Japan's Kansai Electric Power Company (Kepco) has filed an appeal to the Osaka High Court seeking to allow it to restart units 3 and 4 at its Takahama NPP in Fukui Prefecture. The appeal aims to reverse a ruling earlier this week by the Otsu District Court, which rejected the utility's request to remove a temporary injunction issued in March to shut the reactors on safety grounds. The Otsu District Court issued that injunction following a petition filed by 29 residents of Shiga Prefecture, to the south of Fukui, claiming there were doubts about the station’s seismic standards and about new regulatory standards brought in following the March 2011 Fukushima-Daiichi accident.

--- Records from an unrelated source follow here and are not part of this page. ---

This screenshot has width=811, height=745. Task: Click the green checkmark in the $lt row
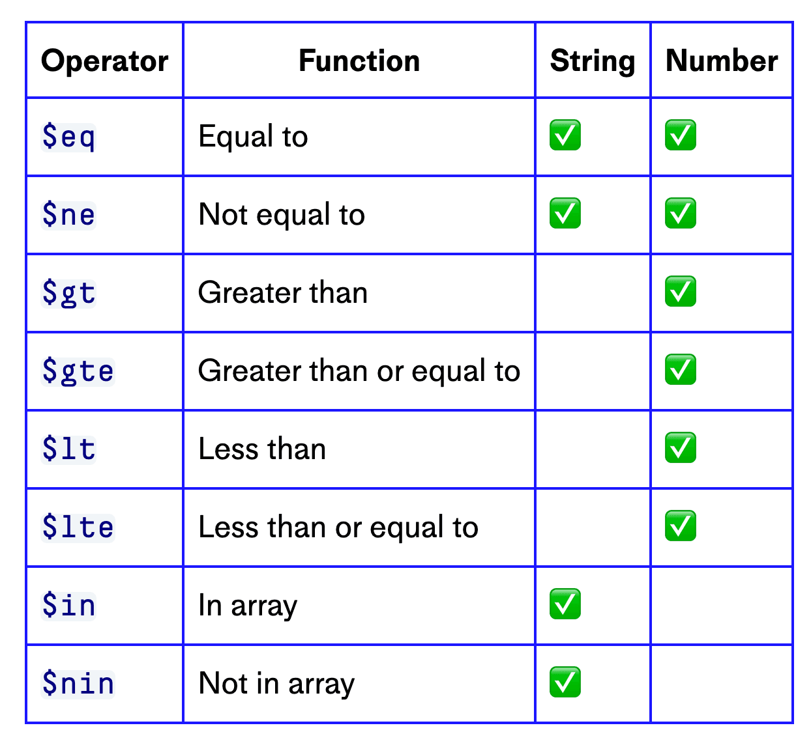click(x=680, y=448)
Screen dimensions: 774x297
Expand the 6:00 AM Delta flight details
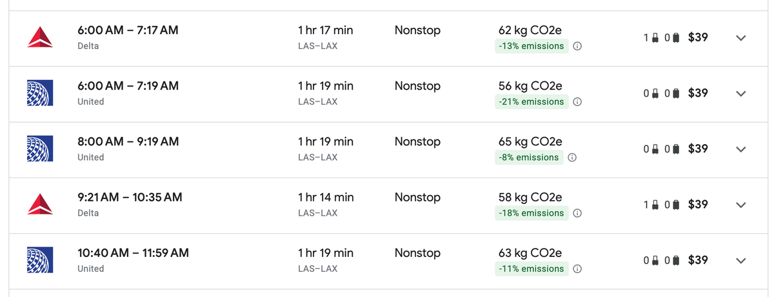point(740,38)
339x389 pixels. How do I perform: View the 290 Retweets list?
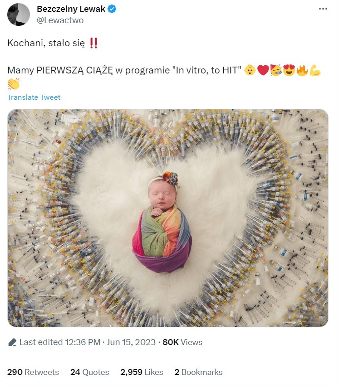[33, 372]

Currently units 1 and 2 at Kyushu Electric Power Company’s Sendai NPP in Kagoshima Prefecture are Japan’s only operating nuclear power reactors, with all the others remaining closed following Fukushima. However, the newly elected governor of Kagoshima, Satoshi Mitazono, said on 14 July that he wants the units to be closed, pending further checks on geological fault lines and evacuation routes. Mitazono, backed by an anti-nuclear movement, defeated incumbent Yuichiro Ito, who had allowed the two reactors to be restarted last year.
On 18 July, Shikoku Electric announced that it needs to replace a part of primary coolant pump facility at unit 3 of its Ikata NPP to rectify a malfunction, Nikkei Shimbun reported. Shikoku Electric said it may now be difficult to restart the unit in July as planned.Nikkei Shimbun says the restart will probably be deferred until early August.